Ketua Dewan Komisioner Lembaga Penjamin Simpanan (LPS) Purbaya Yudhi Sadewa pada Leadership Forum Perbanas Institute di Jakarta, pekan lalu mengatakan bahwa konsumsi domestik menjaga resiliensi ekonomi Indonesia di tengah penurunan kinerja ekonomi yang dialami banyak negara.

"Konsumsi domestik yang besar telah meredam dampak guncangan ekonomi global terhadap perekonomian nasional," kata Purbaya.

Pada kuartal- III 2022 misalnya, ekonomi Indonesia tercatat tumbuh sebesar 5,72 persen secara tahunan. Lembaga-lembaga internasional pun memprediksi ekonomi Indonesia dapat tumbuh hingga 5,1 sampai 5,3 persen pada tahun depan.

Bahkan, perwakilan International Monetary Fund (IMF) untuk Indonesia memprediksi bahwa Indonesia akan mampu memenuhi target penurunan inflasi pada angka 3 persen pada tahun depan di tengah ancaman resesi dan perlambatan ekonomi global.

Purbaya menjelaskan bahwa konsumsi domestik sendiri berkontribusi sebesar 50,38 persen dari total PDB Indonesia. Indeks Penjualan Ritel dan Production Manufacturing Index (PMI) juga tercatat berada pada level ekspansif.

"Selain itu, apabila kita melihat indikator-indikator ekonomi riil juga masih menunjukkan tren yang baik. Penjualan ritel tumbuh positif diiringi oleh peningkatan optimisme konsumen," kata Purbaya.

Intermediasi Perbankan

Purbaya juga mengungkapkan optimismenya pada sektor perbankan nasional dimana intermediasi perbankan terus membaik seiring dengan pemulihan ekonomi Indonesia. Penyaluran kredit tumbuh 11,9 persen secara tahunan atau year on year (yoy) pada Oktober 2022. Sementara Dana Pihal Ketiga (DPK) tumbuh 9,4 persen yoy. Hal itu mengindikasikan bahwa dana mulai kembali mengalir ke sektor riil untuk menggerakkan perekonomian.

"Industri perbankan nasional kita masih dalam kondisi yang stabil. Level permodalan bank secara nasional sangat tebal, berada di angka 25,12 persen per September 2022. Kita bisa sama-sama melihat selama pandemi kemarin, perbankan kita tidak mengalami permasalahan berat salah satunya karena permodalannya yang sangat tinggi," jelas Purbaya.

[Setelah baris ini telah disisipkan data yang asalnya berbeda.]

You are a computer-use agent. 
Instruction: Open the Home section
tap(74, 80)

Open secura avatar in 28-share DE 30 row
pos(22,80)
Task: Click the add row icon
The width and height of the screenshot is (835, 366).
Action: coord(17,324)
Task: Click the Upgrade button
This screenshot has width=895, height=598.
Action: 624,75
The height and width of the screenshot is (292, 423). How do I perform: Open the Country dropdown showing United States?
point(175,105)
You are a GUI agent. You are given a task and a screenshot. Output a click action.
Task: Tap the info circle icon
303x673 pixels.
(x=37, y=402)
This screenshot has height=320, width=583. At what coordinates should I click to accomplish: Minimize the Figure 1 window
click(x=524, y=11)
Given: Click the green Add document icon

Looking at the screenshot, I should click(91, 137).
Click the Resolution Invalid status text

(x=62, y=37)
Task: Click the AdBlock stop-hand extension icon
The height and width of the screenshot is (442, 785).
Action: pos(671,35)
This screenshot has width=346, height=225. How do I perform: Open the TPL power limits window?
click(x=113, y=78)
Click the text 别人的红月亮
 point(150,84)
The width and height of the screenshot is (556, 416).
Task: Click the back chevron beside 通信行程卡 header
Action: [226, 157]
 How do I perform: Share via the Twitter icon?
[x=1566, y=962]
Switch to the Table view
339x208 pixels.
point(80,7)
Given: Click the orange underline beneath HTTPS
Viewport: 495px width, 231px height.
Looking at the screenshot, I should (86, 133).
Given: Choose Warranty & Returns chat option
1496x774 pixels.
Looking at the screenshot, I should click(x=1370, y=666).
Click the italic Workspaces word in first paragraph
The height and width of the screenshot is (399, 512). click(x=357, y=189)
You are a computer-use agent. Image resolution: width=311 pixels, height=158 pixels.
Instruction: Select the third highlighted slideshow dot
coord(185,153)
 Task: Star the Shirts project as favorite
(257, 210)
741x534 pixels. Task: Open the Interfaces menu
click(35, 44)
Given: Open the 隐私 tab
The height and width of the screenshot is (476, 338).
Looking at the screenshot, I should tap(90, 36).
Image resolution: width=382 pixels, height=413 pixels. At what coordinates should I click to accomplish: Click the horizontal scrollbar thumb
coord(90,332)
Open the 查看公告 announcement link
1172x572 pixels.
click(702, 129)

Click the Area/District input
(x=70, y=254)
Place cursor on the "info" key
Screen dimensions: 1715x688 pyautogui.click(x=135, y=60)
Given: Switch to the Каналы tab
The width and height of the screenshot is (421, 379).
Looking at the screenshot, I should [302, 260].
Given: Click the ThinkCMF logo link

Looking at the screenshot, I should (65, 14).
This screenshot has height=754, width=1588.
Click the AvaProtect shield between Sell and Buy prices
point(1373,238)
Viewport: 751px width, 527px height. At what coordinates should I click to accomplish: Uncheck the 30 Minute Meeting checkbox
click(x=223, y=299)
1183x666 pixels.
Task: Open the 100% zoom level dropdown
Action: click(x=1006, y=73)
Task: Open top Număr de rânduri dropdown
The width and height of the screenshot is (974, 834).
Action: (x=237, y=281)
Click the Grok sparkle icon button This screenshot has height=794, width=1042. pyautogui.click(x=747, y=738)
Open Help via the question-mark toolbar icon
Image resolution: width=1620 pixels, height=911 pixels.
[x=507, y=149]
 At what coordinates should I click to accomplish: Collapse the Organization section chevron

Secara terpisah, pengajar dari Universitas Diponegoro (Undip) Semarang, Esther Sri Astuti mengatakan dengan dominasi konsumsi domestik, maka pemerintah harus tetap menjaga agar konsumsi masyarakat tidak terganggu. Sebab itu, mobilitas tidak boleh dibatasi agar masyarakat tetap punya pendapatan.

Selain menjaga daya beli konsumen, harga barang affordable (terjangkau) oleh konsumen karena pasokan barang terjaga dan inflasi lebih terkendali. "Jika semua itu dipenuhi maka konsumsi akan terjaga," kata Esther.

Saat ini, katanya konsumsi pasti terganggu, apalagi akhir tahun biasanya ada seasional inflasi (inflasi musiman) karena libur Natal dan Tahun Baru (Nataru). "Apalagi masih ada dampak konflik geopolitik Russia dan Ukraina. Meski relatif kecil, yang harus diwaspadai adalah unsur domestik terutama inflasi musiman,"pungkasnya.